The annual birthday post.
Maybe you can relate to this:
At some point, something happens. A loss, a disappointment, a hurt, a reopening of trauma. Maybe a combination of those.
Things fall apart. Maybe not immediately, or obviously. But enough to make your life feel unrecognizable.
As you pick up the pieces, it seems obvious that you should try to figure out where and how you went wrong, so that you can avoid making a mess of things again. You comb over your mistakes. You spend a lot of time thinking about your regrets, which seem to have multiplied exponentially.
You cultivate something that feels like caution. You become more bounded and careful in how you connect. Risks that once felt reasonable suddenly seem to be too big, too much. Openness that once came easily becomes difficult.
Routines feel more important than ever. You know the dangers of being overly attached to routine better than anyone, but you can’t help feeling as though habit is the only thing you have left. You burrow into your daily rhythms and creature comforts. You retreat further into yourself.
Over time, you enter a space that feels sort of like safety. The great open wound you were trying to stitch up is no longer bleeding. But at a certain point it occurs to you that, while you’re no broken open, you can’t remember the last time you felt joy.
This is what happened to me in my thirties. In my case the joylessness turned into depression, and depression became despair.

Provided information:
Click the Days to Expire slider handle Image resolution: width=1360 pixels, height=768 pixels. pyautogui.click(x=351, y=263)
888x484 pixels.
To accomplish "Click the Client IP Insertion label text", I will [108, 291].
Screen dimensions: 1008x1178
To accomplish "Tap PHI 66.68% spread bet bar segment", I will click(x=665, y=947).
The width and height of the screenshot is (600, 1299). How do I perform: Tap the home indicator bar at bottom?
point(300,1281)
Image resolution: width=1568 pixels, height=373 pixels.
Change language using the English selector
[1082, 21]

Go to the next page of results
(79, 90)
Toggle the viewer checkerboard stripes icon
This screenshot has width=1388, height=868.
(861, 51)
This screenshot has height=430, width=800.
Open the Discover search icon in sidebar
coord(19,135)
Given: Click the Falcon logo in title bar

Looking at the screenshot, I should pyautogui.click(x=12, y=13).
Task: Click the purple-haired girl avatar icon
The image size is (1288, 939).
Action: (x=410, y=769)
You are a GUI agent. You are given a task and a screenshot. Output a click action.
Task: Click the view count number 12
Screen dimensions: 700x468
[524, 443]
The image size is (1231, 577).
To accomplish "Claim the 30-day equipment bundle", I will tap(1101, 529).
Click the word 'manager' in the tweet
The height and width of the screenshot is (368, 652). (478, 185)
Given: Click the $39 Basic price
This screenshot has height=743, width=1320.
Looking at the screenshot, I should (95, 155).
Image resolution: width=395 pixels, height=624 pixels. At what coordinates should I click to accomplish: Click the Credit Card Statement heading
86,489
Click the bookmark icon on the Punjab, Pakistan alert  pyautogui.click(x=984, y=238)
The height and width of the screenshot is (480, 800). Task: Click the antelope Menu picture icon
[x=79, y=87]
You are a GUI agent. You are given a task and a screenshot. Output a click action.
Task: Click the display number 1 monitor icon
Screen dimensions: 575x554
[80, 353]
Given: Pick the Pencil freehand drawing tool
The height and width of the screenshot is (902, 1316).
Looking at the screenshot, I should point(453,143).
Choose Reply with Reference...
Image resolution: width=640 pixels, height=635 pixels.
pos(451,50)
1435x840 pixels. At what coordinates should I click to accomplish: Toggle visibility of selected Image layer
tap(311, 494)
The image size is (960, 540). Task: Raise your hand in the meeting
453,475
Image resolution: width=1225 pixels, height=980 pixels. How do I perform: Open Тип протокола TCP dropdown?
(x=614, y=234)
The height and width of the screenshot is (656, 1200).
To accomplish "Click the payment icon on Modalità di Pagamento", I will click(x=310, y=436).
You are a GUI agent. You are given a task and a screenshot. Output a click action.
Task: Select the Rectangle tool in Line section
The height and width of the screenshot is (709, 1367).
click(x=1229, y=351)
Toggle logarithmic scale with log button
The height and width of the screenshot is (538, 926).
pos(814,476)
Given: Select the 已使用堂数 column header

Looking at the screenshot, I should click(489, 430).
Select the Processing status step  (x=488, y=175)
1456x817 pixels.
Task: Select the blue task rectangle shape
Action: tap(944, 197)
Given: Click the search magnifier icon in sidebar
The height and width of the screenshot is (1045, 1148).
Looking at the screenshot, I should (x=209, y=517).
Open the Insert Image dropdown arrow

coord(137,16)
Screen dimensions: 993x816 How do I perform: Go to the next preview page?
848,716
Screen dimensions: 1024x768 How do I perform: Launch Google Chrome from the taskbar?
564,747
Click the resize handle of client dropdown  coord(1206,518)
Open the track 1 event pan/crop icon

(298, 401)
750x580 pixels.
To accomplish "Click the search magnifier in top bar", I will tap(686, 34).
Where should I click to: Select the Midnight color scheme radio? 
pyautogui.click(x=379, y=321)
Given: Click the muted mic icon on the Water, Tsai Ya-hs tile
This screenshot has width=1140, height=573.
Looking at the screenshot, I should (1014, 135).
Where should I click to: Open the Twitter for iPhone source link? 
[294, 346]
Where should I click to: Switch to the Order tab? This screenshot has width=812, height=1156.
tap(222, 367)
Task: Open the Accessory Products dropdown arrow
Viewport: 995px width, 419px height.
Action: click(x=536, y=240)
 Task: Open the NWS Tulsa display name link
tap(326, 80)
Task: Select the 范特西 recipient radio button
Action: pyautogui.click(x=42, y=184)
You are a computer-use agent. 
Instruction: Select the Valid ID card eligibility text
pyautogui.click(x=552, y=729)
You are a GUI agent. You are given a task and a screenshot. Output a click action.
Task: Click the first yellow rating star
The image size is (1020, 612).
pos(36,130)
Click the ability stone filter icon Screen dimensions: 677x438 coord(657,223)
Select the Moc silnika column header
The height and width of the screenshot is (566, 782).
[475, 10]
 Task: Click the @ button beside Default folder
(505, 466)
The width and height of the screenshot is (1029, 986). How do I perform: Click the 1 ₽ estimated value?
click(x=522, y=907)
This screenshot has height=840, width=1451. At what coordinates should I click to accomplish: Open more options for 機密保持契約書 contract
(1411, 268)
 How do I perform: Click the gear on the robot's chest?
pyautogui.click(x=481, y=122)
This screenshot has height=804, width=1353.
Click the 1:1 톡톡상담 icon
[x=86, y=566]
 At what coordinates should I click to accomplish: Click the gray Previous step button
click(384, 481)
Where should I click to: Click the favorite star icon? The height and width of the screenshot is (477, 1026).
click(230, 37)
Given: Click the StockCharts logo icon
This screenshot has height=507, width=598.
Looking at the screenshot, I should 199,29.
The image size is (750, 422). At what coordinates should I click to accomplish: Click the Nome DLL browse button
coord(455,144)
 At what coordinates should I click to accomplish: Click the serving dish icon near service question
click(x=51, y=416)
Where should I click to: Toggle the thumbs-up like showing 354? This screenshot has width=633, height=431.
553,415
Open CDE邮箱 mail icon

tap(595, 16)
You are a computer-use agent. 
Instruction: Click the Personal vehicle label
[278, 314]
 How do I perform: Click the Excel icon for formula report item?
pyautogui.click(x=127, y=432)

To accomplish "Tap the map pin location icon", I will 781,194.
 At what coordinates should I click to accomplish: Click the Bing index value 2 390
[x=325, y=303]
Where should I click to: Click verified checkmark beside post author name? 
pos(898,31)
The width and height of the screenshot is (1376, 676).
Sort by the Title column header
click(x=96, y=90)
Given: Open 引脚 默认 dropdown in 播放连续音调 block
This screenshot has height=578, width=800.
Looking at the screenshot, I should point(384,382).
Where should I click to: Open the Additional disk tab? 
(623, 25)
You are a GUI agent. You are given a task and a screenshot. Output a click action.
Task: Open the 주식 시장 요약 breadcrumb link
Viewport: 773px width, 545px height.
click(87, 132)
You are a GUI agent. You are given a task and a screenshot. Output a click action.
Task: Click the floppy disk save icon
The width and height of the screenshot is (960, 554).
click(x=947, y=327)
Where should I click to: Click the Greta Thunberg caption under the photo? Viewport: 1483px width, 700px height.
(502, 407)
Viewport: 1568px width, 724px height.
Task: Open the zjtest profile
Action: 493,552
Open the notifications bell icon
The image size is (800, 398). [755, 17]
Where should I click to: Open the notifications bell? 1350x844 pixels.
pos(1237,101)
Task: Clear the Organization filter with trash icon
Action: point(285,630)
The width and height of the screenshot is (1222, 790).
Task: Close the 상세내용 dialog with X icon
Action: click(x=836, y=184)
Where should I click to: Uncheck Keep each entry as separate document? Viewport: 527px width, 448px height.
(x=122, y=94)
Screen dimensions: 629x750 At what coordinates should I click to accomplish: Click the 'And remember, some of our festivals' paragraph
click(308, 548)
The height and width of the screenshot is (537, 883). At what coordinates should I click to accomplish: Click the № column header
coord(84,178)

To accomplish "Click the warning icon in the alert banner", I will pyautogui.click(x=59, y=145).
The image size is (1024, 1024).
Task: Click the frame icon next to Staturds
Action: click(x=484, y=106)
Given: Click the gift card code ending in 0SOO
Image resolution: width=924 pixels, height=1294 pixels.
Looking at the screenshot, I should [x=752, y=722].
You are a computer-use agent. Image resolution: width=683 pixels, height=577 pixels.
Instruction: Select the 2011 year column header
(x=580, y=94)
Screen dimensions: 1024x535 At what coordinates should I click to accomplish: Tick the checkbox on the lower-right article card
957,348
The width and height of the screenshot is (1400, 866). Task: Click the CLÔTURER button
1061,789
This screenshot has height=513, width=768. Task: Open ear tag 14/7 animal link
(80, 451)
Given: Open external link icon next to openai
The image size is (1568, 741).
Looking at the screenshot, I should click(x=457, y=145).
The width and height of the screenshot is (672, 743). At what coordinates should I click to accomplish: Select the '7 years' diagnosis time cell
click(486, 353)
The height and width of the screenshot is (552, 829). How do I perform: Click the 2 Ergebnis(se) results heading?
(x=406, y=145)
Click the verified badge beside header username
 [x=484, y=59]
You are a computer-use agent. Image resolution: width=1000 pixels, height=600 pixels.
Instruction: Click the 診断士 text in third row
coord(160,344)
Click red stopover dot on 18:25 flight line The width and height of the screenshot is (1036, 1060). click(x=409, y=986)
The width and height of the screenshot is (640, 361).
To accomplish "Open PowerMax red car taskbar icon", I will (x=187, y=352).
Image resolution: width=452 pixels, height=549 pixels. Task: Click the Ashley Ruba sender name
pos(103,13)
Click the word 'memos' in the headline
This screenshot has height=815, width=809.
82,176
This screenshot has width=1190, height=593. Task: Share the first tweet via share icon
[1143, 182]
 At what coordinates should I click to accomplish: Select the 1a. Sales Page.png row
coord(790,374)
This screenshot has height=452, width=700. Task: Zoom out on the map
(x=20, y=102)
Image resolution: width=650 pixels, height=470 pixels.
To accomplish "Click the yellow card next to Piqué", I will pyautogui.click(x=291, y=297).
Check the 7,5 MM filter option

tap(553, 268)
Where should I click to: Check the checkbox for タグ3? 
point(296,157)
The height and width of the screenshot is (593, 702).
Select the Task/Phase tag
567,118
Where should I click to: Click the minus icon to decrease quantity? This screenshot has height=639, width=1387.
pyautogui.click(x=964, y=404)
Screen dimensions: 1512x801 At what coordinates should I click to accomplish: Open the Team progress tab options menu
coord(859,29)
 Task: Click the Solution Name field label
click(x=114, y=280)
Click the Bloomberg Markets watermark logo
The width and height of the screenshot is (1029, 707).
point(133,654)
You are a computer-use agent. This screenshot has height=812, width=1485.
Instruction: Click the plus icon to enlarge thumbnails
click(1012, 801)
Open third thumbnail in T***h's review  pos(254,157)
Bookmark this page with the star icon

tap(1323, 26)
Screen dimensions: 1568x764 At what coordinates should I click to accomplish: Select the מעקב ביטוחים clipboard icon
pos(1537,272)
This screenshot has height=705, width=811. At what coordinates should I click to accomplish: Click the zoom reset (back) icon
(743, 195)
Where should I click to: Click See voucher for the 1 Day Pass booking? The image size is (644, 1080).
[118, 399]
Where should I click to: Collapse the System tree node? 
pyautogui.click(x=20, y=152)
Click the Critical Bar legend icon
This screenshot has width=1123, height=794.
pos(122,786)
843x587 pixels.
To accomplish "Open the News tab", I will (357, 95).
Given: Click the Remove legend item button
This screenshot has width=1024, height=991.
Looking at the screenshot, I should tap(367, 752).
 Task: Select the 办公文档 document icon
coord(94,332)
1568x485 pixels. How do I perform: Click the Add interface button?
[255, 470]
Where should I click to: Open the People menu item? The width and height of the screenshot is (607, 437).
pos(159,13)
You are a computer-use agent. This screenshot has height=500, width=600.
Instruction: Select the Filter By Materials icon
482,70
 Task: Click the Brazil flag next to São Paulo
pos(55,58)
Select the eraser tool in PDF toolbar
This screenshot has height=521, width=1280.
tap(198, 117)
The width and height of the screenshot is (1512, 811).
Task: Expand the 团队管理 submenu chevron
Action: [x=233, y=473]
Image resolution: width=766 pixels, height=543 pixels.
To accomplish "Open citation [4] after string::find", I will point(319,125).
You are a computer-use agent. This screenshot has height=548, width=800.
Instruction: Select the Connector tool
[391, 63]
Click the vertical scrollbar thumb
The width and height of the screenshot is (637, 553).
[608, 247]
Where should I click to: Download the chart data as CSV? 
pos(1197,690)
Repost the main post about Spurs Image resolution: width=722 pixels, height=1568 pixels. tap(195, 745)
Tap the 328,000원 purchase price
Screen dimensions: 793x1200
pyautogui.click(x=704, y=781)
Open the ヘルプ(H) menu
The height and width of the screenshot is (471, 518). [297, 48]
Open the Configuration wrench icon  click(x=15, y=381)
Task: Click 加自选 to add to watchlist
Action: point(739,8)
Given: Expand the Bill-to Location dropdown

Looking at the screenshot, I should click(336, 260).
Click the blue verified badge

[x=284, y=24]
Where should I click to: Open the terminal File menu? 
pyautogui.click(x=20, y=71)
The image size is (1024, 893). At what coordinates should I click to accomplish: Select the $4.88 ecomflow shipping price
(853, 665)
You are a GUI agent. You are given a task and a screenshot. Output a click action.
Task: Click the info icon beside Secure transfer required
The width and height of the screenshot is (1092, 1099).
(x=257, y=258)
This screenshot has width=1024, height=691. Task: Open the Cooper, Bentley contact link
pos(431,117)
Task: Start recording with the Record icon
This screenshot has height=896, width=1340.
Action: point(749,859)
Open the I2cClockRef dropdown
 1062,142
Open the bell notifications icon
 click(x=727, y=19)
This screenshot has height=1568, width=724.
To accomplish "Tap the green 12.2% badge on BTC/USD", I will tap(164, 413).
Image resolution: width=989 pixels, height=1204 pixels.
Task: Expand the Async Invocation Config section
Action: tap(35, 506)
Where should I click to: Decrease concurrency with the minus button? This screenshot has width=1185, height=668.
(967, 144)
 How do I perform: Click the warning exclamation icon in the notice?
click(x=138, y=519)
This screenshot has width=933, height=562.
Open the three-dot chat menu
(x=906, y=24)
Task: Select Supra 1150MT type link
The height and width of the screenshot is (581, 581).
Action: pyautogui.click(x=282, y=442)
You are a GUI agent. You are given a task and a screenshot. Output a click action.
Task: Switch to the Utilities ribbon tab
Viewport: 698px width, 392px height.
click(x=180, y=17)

Task item A:
Answer these questions about the birthday post:
(i) As you pick up the pieces, what do you comb over?
(ii) What feels more important than ever?
(iii) In the writer's own thirties, what did the joylessness turn into?
Task item B:
Supply what comes next in the birthday post, starting after its final sentence.
The rows are not needed for anything here.

Answer space A:
(i) Your mistakes.
(ii) Routines.
(iii) Depression, which became despair.

Answer space B:
Geneen Roth says that “most of us spend our lives protecting ourselves from losses that have already happened.” The sort of miraculous thing that happened this year is that I stopped trying to keep myself safe.
I can’t really tell you how that came to be, but I think I can tell you why. Covid had a lot to do with it. Countless hours of total solitude in the midst of a global pandemic will get you thinking.
What I figured out during lockdown is that I don’t want to keep living the way I have been. When I say this, I don’t mean that I want the shape or appearance of my life to change, though there’s plenty about my circumstances that I’d like to be different.
I mean that I’d like to change how I approach living. The pandemic woke me up, made me realize that it was time to start taking chances again. This wasn’t a conscious thing at first; rather, I was so starved for interaction and experience that I hurled myself back into living as soon as it was safe to do that.
As I re-entered the world, though, I realized just how stuck I’ve been. I was able, for the first time, to see how angry and resentful I’ve felt, how envious of other people, how attached to self-loathing, how stubborn in my refusal to hope.
A lot of this stuff is symptomatic of my depression. But I learned long ago, in recovery, that it’s within my power to notice and challenge my own patterns and triggers, whether or not I can entirely change them.
Useless, crazy-making self-rebuke is a good pattern to notice. I’ve spent the second half of this decade awash in remorse. I’ve dwelt on my failings, overanalyzed the ways in which I’m broken, and hated myself for being depressed (which is, of course, a very effective approach to managing depression).
Something has shifted, though, because I don’t feel those things today. Today, if I could, I’d go back and give thirty-five or thirty-six-year-old me a hug. I’d tell her that she’s OK, though it doesn’t feel that way to her. She’s doing the best she can, and she always was.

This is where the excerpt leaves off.